The 34-year-old Pagan returned from back surgery last season to hit .262 with 21 doubles, three homer and 37 RBIs in 133 games. He played in only 96 games during the 2014 World Series run and 71 in 2013 because he was hurt.

Pagan received an injection in his right knee to break up scar tissue and also has improved the flexibility in his legs that he said limited him being able to reach the gaps when hitting last year.

“I think it could benefit him as far as keeping him healthier,” manager Bruce Bochy said of the position switch. “I’m hoping he looks at this as a chance to get more at-bats.”

Span hit .301 with five homers, 22 RBIs and a .365 on-base percentage in 61 games last season for Washington. He missed time with injuries to his back, left hip and right core but is full speed now.

Span, who turns 32 on Saturday, hardly seems concerned about making things work alongside Pagan in the Giants’ expansive outfield at AT&T Park.
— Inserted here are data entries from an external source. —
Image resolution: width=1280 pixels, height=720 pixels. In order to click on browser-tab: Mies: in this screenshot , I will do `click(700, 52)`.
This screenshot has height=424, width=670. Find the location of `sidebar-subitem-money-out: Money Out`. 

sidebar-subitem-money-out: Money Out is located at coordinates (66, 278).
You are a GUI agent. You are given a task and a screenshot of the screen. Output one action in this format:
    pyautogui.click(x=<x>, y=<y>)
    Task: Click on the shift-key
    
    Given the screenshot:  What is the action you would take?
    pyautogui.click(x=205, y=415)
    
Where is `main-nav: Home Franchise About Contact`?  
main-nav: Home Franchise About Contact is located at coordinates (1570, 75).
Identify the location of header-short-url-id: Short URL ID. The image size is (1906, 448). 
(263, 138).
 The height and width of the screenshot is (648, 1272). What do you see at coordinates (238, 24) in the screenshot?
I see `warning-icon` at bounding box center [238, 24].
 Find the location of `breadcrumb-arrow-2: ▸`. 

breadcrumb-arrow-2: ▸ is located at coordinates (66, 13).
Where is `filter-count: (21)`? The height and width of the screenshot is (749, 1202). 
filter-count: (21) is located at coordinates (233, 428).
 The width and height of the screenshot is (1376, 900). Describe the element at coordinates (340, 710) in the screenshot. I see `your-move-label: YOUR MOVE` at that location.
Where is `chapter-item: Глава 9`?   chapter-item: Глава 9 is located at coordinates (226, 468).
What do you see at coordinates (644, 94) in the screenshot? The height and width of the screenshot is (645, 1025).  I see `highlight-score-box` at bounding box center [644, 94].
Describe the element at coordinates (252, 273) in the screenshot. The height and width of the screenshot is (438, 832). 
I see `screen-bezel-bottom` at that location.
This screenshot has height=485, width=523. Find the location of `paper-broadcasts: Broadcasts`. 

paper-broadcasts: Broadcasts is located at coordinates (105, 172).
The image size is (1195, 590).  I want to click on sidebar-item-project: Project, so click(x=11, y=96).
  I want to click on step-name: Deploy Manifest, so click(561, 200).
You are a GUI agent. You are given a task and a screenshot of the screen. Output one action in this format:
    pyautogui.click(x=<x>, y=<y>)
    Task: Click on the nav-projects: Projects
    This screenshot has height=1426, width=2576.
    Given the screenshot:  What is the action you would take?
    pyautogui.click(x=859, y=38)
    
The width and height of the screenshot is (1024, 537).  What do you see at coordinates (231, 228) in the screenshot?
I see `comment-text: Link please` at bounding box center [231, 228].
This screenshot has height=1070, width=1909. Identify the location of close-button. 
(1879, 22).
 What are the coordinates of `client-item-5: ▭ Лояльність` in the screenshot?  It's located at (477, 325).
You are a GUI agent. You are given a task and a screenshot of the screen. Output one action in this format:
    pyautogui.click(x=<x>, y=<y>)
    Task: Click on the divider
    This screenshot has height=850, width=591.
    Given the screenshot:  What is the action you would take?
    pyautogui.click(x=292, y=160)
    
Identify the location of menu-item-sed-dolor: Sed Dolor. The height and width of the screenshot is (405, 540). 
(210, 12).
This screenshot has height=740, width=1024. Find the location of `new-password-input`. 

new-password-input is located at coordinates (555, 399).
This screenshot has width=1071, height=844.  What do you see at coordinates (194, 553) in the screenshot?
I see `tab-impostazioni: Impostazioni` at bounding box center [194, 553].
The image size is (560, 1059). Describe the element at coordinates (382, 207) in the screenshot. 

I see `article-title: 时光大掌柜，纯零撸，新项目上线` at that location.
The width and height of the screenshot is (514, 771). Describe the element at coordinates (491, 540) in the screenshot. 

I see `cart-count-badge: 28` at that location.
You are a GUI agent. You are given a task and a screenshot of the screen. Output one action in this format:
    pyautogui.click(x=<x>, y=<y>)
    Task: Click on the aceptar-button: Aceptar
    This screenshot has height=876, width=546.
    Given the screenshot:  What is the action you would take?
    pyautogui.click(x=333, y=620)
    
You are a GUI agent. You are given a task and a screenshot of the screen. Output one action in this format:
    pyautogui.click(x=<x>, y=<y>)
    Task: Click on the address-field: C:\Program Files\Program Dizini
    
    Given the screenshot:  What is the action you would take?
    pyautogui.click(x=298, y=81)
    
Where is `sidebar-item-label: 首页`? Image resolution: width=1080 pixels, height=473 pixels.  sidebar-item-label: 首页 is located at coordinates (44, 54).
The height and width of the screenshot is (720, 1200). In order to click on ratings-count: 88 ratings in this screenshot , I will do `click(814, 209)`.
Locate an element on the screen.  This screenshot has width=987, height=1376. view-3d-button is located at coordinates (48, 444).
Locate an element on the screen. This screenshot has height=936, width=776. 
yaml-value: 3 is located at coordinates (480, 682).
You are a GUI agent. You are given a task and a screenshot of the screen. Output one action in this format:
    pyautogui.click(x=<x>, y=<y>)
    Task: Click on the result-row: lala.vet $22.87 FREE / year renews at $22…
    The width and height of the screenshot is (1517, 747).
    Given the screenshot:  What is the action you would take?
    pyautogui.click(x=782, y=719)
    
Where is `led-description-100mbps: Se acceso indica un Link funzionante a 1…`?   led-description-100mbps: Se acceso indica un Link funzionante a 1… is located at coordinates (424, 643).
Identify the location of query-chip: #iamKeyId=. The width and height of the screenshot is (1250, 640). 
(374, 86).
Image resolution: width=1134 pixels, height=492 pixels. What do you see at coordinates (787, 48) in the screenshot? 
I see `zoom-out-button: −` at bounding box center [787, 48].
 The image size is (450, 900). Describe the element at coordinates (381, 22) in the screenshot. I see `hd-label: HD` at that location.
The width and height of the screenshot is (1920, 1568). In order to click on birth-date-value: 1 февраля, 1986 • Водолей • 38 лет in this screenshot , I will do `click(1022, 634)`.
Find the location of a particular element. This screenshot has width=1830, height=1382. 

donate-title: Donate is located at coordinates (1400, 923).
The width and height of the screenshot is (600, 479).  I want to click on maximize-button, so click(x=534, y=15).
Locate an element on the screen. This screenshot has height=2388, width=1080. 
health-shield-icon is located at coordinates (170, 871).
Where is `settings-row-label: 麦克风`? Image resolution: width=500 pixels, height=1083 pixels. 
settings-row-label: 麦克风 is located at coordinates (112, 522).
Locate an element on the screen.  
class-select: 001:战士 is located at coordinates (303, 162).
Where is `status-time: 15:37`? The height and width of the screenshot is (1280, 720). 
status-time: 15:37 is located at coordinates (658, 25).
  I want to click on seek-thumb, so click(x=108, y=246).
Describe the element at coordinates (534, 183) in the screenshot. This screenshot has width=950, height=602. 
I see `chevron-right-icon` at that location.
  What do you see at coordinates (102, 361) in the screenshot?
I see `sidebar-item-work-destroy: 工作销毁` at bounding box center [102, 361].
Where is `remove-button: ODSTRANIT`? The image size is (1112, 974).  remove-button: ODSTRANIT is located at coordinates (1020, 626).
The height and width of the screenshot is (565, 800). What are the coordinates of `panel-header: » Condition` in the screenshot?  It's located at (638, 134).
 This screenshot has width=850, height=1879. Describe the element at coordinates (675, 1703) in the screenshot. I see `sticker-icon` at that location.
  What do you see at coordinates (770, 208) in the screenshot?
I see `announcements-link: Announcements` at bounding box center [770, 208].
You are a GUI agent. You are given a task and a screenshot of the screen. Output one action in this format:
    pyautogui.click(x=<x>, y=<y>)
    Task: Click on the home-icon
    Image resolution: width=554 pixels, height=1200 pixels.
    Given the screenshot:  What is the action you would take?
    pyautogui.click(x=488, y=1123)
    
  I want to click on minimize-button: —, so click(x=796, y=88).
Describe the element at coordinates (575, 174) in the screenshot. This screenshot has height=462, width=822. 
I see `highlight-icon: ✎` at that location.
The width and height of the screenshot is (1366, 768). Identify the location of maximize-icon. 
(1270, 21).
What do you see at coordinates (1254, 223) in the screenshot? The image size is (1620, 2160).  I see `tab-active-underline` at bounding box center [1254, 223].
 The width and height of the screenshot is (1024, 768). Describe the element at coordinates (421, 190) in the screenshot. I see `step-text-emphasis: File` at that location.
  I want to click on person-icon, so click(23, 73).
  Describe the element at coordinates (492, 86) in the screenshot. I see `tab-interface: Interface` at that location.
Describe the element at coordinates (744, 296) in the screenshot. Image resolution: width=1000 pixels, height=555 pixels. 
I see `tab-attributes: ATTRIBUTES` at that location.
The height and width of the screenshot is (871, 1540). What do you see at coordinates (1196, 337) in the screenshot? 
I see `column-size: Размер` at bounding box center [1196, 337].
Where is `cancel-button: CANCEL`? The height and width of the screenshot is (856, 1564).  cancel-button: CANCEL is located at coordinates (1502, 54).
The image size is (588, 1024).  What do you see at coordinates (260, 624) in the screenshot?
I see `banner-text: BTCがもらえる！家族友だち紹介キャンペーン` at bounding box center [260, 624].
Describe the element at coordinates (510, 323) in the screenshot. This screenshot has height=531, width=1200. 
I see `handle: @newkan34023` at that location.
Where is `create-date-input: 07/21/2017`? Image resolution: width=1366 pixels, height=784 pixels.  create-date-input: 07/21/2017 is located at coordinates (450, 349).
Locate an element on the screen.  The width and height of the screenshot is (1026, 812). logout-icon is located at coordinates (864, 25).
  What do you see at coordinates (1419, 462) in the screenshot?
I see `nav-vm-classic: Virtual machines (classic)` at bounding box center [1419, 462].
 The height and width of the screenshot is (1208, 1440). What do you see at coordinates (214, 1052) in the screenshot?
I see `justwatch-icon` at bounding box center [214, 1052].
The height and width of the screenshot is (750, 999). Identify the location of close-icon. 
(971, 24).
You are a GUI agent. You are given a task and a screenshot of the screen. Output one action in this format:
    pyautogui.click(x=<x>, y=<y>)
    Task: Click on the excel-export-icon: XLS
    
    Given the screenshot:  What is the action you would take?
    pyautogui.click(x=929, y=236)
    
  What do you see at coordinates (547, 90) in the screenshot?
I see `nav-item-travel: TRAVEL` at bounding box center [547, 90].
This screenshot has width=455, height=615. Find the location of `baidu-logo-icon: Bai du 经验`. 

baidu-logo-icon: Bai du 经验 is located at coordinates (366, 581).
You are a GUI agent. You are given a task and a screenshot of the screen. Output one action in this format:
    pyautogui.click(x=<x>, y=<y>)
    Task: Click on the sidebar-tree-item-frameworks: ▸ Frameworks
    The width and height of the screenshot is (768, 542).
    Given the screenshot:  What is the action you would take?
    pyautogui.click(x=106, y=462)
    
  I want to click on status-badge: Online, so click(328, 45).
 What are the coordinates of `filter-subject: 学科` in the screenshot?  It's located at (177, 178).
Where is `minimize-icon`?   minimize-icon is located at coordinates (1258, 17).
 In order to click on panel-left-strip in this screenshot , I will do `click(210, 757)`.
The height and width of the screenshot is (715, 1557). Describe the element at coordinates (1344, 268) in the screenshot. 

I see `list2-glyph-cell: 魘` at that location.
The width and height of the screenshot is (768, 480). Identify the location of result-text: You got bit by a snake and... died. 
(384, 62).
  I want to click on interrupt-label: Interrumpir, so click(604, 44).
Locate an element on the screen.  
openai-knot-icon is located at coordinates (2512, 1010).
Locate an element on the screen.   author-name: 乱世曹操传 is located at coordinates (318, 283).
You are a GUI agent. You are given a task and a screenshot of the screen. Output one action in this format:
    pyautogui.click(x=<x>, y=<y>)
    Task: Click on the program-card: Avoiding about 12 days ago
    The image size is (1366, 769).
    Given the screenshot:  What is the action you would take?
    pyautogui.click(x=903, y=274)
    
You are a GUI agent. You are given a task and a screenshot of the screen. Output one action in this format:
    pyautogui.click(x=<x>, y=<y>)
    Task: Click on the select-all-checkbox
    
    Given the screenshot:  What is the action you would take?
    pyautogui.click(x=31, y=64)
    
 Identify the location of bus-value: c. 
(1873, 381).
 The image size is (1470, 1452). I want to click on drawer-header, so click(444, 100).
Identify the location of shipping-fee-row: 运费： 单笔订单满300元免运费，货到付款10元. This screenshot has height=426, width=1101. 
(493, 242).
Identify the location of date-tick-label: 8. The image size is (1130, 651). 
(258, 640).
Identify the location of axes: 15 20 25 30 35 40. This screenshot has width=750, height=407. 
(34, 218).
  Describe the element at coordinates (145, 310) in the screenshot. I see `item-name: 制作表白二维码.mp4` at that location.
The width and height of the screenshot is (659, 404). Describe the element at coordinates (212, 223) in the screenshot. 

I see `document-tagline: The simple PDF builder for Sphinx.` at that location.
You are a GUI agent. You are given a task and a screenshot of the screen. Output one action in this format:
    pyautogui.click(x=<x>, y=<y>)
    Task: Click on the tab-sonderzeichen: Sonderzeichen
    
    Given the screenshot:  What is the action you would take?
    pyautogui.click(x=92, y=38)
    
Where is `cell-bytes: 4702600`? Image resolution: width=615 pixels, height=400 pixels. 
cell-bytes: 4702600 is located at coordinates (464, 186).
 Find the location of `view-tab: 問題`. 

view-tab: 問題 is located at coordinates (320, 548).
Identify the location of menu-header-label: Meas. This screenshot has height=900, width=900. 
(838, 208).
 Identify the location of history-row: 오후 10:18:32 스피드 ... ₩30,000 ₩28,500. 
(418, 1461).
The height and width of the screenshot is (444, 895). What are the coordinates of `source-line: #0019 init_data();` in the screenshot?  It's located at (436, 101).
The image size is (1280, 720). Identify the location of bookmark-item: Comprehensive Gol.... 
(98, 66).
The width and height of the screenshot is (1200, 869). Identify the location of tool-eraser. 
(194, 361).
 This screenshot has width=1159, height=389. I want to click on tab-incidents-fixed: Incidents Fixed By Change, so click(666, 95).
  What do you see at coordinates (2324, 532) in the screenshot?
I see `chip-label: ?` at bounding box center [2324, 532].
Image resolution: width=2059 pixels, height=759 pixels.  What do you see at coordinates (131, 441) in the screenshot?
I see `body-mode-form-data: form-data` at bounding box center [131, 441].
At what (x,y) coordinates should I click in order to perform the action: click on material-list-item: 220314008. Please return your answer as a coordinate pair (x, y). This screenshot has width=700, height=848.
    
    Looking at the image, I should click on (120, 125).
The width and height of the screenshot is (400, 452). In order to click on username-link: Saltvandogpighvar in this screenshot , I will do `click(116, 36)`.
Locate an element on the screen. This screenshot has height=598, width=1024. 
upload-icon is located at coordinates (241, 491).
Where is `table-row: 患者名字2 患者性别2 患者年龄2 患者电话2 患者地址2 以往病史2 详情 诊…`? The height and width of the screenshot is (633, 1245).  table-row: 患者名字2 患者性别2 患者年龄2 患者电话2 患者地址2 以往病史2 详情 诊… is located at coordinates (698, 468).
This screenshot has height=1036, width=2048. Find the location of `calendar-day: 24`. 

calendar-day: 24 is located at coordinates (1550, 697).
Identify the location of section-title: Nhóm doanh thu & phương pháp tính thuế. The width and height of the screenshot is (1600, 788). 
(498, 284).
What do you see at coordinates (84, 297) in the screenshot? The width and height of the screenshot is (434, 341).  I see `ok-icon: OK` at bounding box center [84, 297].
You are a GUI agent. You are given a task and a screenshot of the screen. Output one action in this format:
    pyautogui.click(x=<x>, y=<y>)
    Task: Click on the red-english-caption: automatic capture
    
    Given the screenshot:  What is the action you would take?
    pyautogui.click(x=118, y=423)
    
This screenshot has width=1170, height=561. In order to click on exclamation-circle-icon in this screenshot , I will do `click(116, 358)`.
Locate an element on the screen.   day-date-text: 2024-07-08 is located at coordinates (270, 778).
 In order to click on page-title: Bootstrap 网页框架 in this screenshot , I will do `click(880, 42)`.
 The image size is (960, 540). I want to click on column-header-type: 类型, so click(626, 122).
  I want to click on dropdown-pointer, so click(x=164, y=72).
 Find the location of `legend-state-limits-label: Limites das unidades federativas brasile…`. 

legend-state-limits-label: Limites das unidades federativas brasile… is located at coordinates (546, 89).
Durable right fielder Hunter Pence figures to be on his other side.

“I’m not here to take his job,” Span said Tuesday. “We’ve all got to work together. We’re trying to go for another championship, another ring here, it’s going to take all of us. I’m going to need him, I’m going to need Hunter. We’re going to need each other in order to accomplish that. I think he’ll be fine. We’ve chatted a little bit and I think we’re going to chat further.”